Exercise details:
When you answer, give every record back exactly as written.

Saved entries:
........
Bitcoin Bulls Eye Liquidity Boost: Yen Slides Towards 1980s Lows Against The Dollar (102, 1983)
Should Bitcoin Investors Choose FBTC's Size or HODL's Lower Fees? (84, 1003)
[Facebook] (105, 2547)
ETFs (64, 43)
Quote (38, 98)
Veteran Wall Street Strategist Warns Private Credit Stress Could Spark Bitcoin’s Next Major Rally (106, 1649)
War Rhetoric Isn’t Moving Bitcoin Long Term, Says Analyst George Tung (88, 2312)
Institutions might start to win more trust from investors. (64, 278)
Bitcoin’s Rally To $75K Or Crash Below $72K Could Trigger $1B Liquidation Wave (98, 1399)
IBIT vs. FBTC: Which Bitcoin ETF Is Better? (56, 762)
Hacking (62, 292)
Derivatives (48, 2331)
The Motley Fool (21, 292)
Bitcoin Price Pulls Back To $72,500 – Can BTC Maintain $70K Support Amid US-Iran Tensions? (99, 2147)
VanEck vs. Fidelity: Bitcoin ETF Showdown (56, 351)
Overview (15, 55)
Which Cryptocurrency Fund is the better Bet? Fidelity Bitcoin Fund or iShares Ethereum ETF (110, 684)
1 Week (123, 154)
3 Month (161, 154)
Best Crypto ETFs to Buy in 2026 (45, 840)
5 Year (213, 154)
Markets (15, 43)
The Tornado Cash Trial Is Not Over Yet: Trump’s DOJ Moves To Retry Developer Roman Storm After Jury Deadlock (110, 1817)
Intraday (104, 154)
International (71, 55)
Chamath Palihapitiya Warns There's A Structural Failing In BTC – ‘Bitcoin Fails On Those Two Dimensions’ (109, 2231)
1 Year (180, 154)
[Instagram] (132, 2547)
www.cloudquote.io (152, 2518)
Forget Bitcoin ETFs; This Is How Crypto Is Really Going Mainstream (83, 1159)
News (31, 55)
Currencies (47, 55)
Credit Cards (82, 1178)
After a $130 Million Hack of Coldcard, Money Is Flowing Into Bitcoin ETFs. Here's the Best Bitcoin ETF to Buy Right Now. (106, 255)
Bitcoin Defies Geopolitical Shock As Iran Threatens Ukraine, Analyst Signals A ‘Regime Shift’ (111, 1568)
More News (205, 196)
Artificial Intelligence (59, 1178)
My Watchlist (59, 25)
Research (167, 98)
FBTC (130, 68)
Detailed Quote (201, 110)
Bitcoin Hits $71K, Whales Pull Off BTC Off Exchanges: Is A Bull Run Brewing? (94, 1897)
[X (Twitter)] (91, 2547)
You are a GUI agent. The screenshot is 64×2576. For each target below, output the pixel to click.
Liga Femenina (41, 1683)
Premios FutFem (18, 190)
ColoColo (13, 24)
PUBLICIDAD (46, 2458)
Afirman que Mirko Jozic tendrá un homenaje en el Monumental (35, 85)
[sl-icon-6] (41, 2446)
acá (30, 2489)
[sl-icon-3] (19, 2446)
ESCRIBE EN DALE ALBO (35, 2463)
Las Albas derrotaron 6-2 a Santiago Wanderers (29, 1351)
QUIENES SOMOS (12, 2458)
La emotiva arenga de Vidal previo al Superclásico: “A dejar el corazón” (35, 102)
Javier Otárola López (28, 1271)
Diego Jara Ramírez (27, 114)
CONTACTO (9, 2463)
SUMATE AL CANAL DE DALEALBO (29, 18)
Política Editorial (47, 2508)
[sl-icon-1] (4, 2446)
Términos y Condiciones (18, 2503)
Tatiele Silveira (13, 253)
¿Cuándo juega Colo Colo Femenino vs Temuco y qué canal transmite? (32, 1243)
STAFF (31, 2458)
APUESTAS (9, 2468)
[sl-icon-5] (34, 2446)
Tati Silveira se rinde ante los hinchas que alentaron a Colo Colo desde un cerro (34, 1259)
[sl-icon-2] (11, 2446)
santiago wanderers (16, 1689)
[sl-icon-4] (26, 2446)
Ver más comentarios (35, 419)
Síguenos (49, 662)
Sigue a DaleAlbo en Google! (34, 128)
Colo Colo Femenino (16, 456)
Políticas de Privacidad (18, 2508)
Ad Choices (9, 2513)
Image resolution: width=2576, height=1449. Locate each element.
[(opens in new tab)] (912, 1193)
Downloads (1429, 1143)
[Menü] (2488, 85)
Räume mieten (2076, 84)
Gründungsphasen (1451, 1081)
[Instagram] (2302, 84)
........
Reply:
Bitcoin Bulls Eye Liquidity Boost: Yen Slides Towards 1980s Lows Against The Dollar (102, 1983)
Should Bitcoin Investors Choose FBTC's Size or HODL's Lower Fees? (84, 1003)
[Facebook] (105, 2547)
ETFs (64, 43)
Quote (38, 98)
Veteran Wall Street Strategist Warns Private Credit Stress Could Spark Bitcoin’s Next Major Rally (106, 1649)
War Rhetoric Isn’t Moving Bitcoin Long Term, Says Analyst George Tung (88, 2312)
Institutions might start to win more trust from investors. (64, 278)
Bitcoin’s Rally To $75K Or Crash Below $72K Could Trigger $1B Liquidation Wave (98, 1399)
IBIT vs. FBTC: Which Bitcoin ETF Is Better? (56, 762)
Hacking (62, 292)
Derivatives (48, 2331)
The Motley Fool (21, 292)
Bitcoin Price Pulls Back To $72,500 – Can BTC Maintain $70K Support Amid US-Iran Tensions? (99, 2147)
VanEck vs. Fidelity: Bitcoin ETF Showdown (56, 351)
Overview (15, 55)
Which Cryptocurrency Fund is the better Bet? Fidelity Bitcoin Fund or iShares Ethereum ETF (110, 684)
1 Week (123, 154)
3 Month (161, 154)
Best Crypto ETFs to Buy in 2026 (45, 840)
5 Year (213, 154)
Markets (15, 43)
The Tornado Cash Trial Is Not Over Yet: Trump’s DOJ Moves To Retry Developer Roman Storm After Jury Deadlock (110, 1817)
Intraday (104, 154)
International (71, 55)
Chamath Palihapitiya Warns There's A Structural Failing In BTC – ‘Bitcoin Fails On Those Two Dimensions’ (109, 2231)
1 Year (180, 154)
[Instagram] (132, 2547)
www.cloudquote.io (152, 2518)
Forget Bitcoin ETFs; This Is How Crypto Is Really Going Mainstream (83, 1159)
News (31, 55)
Currencies (47, 55)
Credit Cards (82, 1178)
After a $130 Million Hack of Coldcard, Money Is Flowing Into Bitcoin ETFs. Here's the Best Bitcoin ETF to Buy Right Now. (106, 255)
Bitcoin Defies Geopolitical Shock As Iran Threatens Ukraine, Analyst Signals A ‘Regime Shift’ (111, 1568)
More News (205, 196)
Artificial Intelligence (59, 1178)
My Watchlist (59, 25)
Research (167, 98)
FBTC (130, 68)
Detailed Quote (201, 110)
Bitcoin Hits $71K, Whales Pull Off BTC Off Exchanges: Is A Bull Run Brewing? (94, 1897)
[X (Twitter)] (91, 2547)
You are a GUI agent. The screenshot is 64×2576. For each target below, output the pixel to click.
Liga Femenina (41, 1683)
Premios FutFem (18, 190)
ColoColo (13, 24)
PUBLICIDAD (46, 2458)
Afirman que Mirko Jozic tendrá un homenaje en el Monumental (35, 85)
[sl-icon-6] (41, 2446)
acá (30, 2489)
[sl-icon-3] (19, 2446)
ESCRIBE EN DALE ALBO (35, 2463)
Las Albas derrotaron 6-2 a Santiago Wanderers (29, 1351)
QUIENES SOMOS (12, 2458)
La emotiva arenga de Vidal previo al Superclásico: “A dejar el corazón” (35, 102)
Javier Otárola López (28, 1271)
Diego Jara Ramírez (27, 114)
CONTACTO (9, 2463)
SUMATE AL CANAL DE DALEALBO (29, 18)
Política Editorial (47, 2508)
[sl-icon-1] (4, 2446)
Términos y Condiciones (18, 2503)
Tatiele Silveira (13, 253)
¿Cuándo juega Colo Colo Femenino vs Temuco y qué canal transmite? (32, 1243)
STAFF (31, 2458)
APUESTAS (9, 2468)
[sl-icon-5] (34, 2446)
Tati Silveira se rinde ante los hinchas que alentaron a Colo Colo desde un cerro (34, 1259)
[sl-icon-2] (11, 2446)
santiago wanderers (16, 1689)
[sl-icon-4] (26, 2446)
Ver más comentarios (35, 419)
Síguenos (49, 662)
Sigue a DaleAlbo en Google! (34, 128)
Colo Colo Femenino (16, 456)
Políticas de Privacidad (18, 2508)
Ad Choices (9, 2513)
Image resolution: width=2576, height=1449. Locate each element.
[(opens in new tab)] (912, 1193)
Downloads (1429, 1143)
[Menü] (2488, 85)
Räume mieten (2076, 84)
Gründungsphasen (1451, 1081)
[Instagram] (2302, 84)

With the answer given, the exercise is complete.